Branch Flow Model:  Relaxations, Convexification, Equivalence


Steven H. Low



Computing and Mathematical Sciences

and Electrical Engineering Departments

Friday, March 29, 2013

3:30 – 4:30 pm

1500 EECS (Open to the Public)



ABSTRACT:  We propose a branch flow model for the analysis and optimization of mesh as well as radial networks.  The model leads to a new approach to solving optimal power flow (OPF) problems that consists of two relaxation steps.  The first step eliminates the voltage and current angles and the second step approximates the resulting problem by  an second-order conic program (SOCP) that can be solved efficiently.  For radial networks, we prove that both relaxation steps are always exact provided some mild conditions are satisfied.  For mesh networks, the conic relaxation is  always exact and we characterize when the angle relaxation may fail.  We propose a simple method to convexify a mesh network using phase shifters so that both relaxation steps are always exact and OPF for the convexified network can always be solved efficiently for a globally optimal solution.  We prove that convexification requires phase shifters only outside a spanning tree of the network graph and their placement depends only on network topology, not on power flows, generation, loads, or operating constraints.  Finally, we prove that our branch flow model is equivalent to the traditional bus injection model and its associated semidefinite relaxations.  (Joint work with Masoud Farivar, Lingwen Gan, Lina Li, Subhonmesh BoseLijun Chen, Ufuk Topcu, Mani Chandy, Caltech)

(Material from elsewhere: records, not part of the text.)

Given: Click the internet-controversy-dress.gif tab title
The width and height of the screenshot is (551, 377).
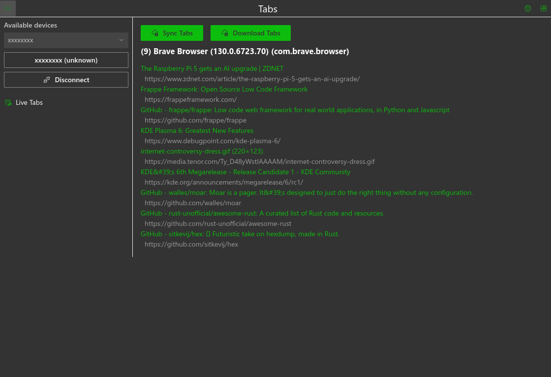Looking at the screenshot, I should click(x=202, y=151).
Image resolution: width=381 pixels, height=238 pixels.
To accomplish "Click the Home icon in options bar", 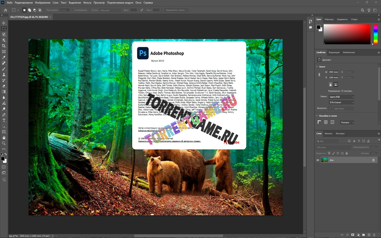I will point(5,10).
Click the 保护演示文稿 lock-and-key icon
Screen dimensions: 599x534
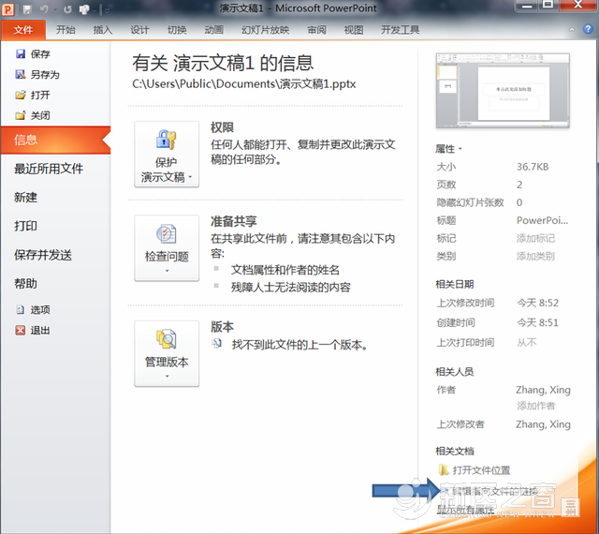[167, 141]
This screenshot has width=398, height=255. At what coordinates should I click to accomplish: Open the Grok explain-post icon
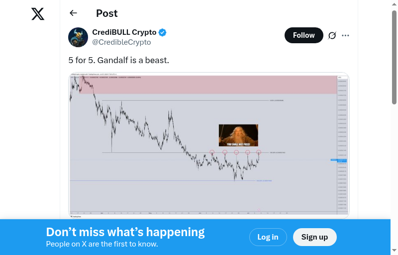pos(332,35)
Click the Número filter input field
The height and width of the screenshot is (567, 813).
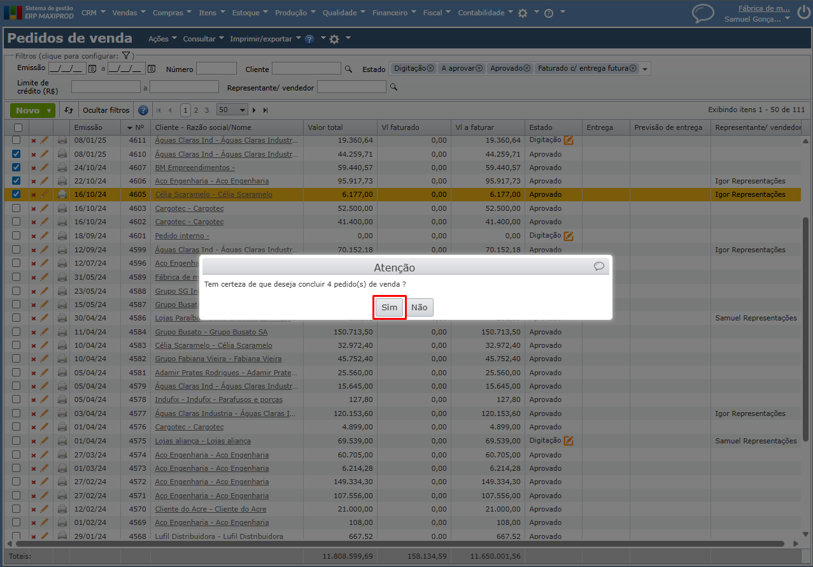[216, 69]
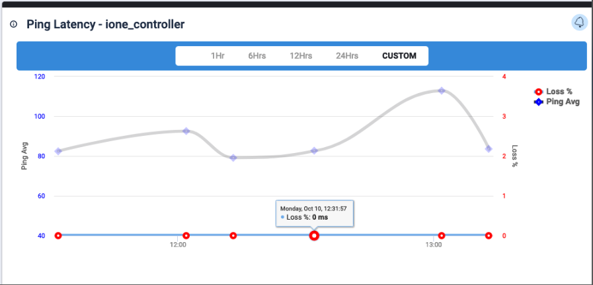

Bio:  Steven H. Low is a Professor of the Computing & Mathematical Sciences and Electrical Engineering Departments at Caltech, and an adjunct professor of both the Swinburne University, Australia and the Shanghai Jiao Tong University, China.  He was a co-receipient of IEEE best paper awards, the R&D 100 Award, an Okawa Foundation Research Grant, and was on the editorial board of major networking, control, and communications journals.  He is an IEEE Fellow, and received his B.S. from Cornell and PhD from Berkeley, both in EE.